What is being asked.
Repeat all of the material below word for word, omitting the pictures.

Extracted material.
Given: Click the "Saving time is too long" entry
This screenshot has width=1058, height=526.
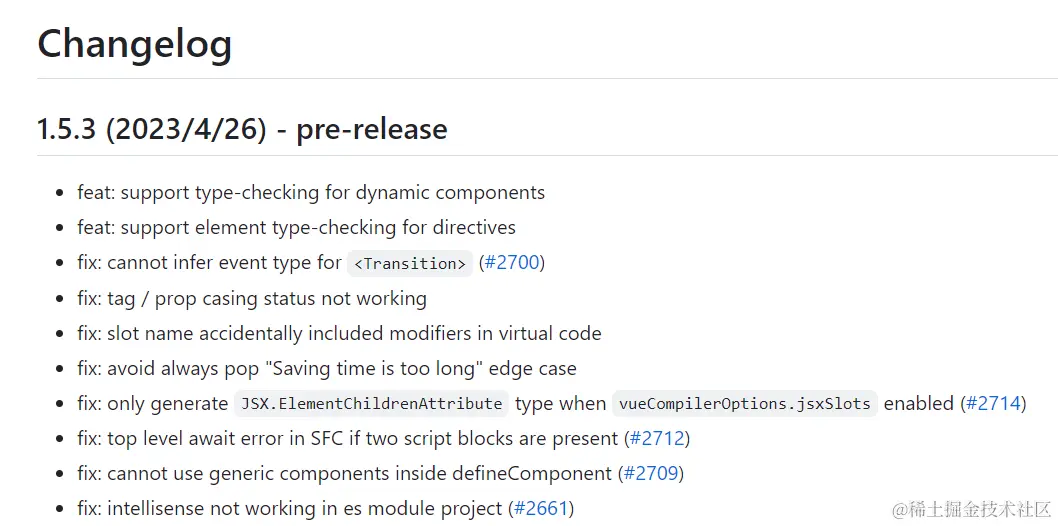Looking at the screenshot, I should click(x=327, y=369).
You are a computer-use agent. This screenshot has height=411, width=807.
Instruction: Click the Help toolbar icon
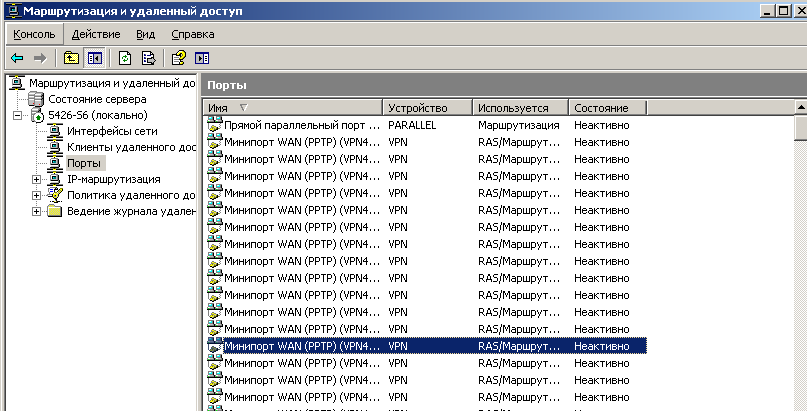(179, 58)
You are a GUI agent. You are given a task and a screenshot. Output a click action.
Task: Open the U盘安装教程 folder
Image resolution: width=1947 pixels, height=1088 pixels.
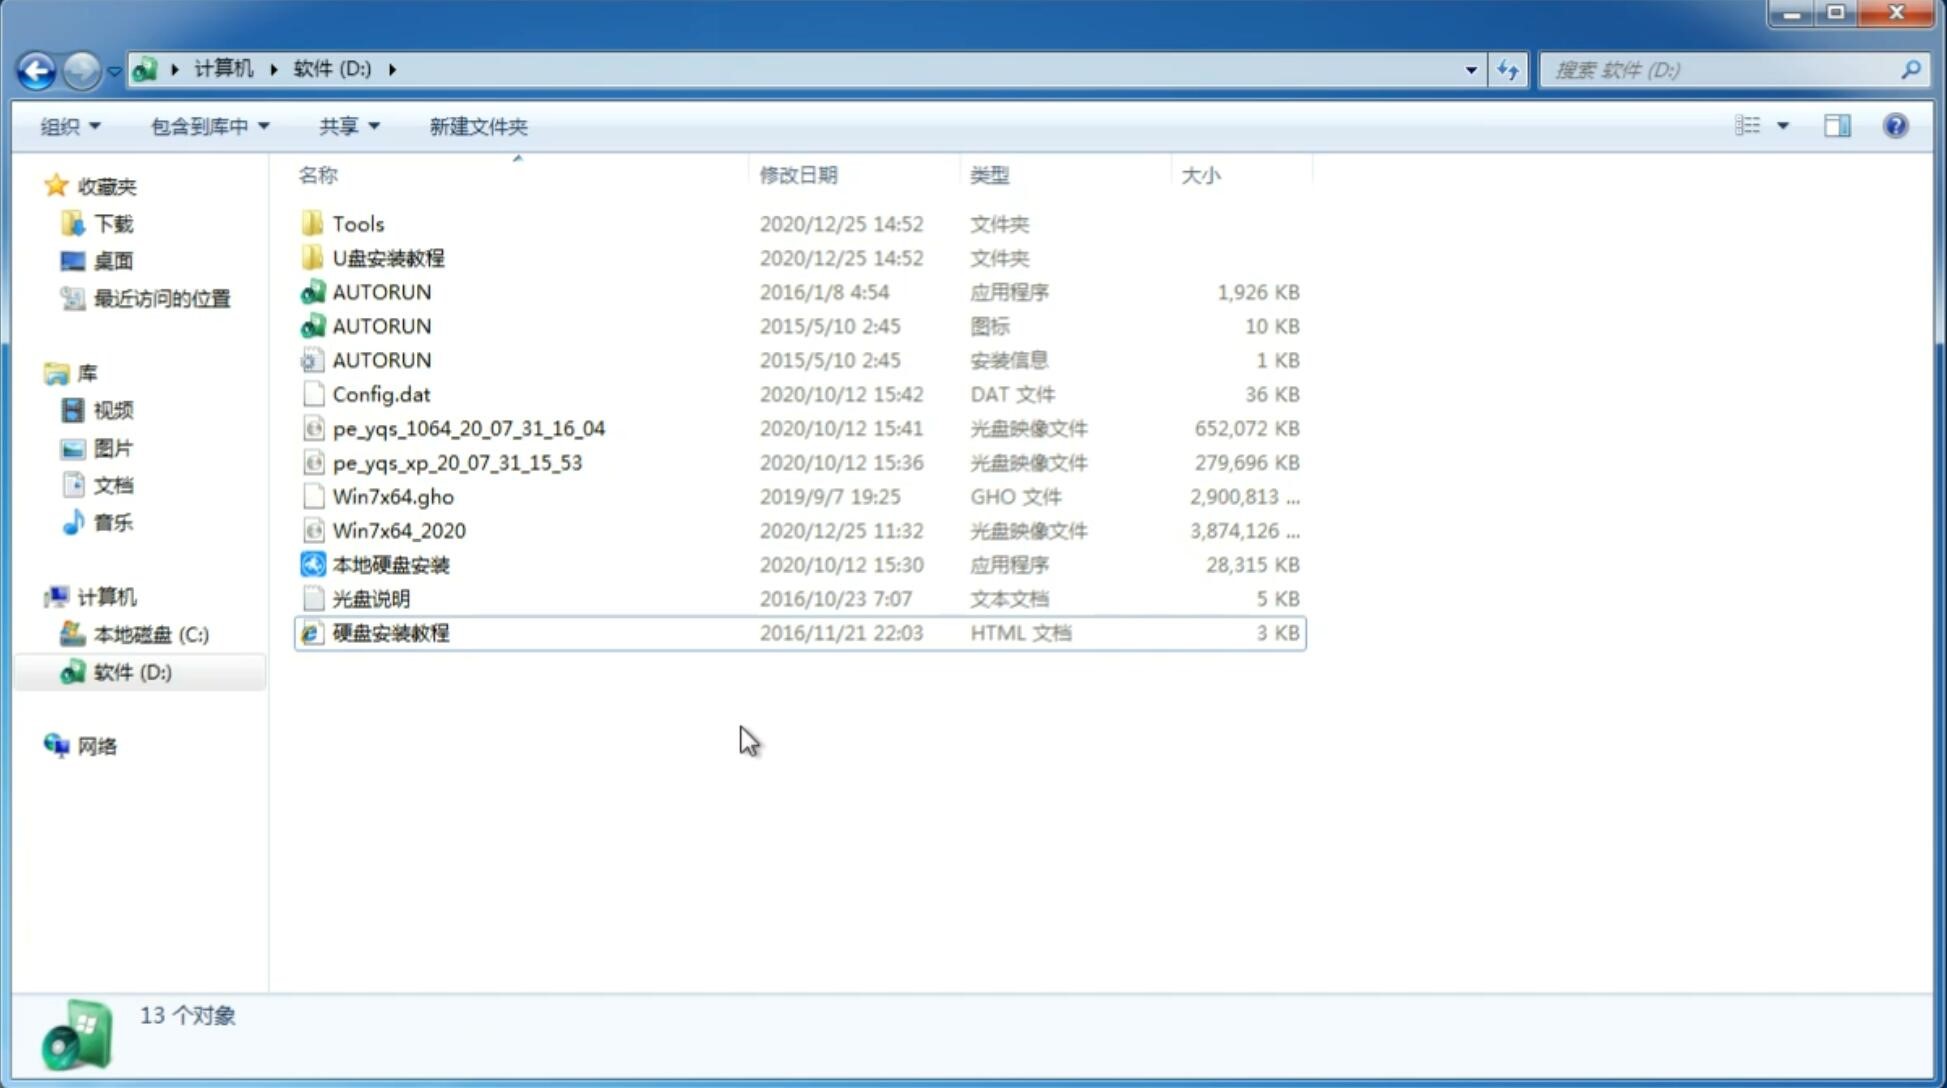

Reply to the task.
Given: Click the "Saving time is too long" entry
This screenshot has width=1058, height=526.
Looking at the screenshot, I should click(x=327, y=369).
You are a computer-use agent. This screenshot has height=411, width=807.
Instruction: Click the Help toolbar icon
(179, 58)
You are a GUI agent. You are given a task and a screenshot. Output a click action.
Task: Open the U盘安装教程 folder
Image resolution: width=1947 pixels, height=1088 pixels.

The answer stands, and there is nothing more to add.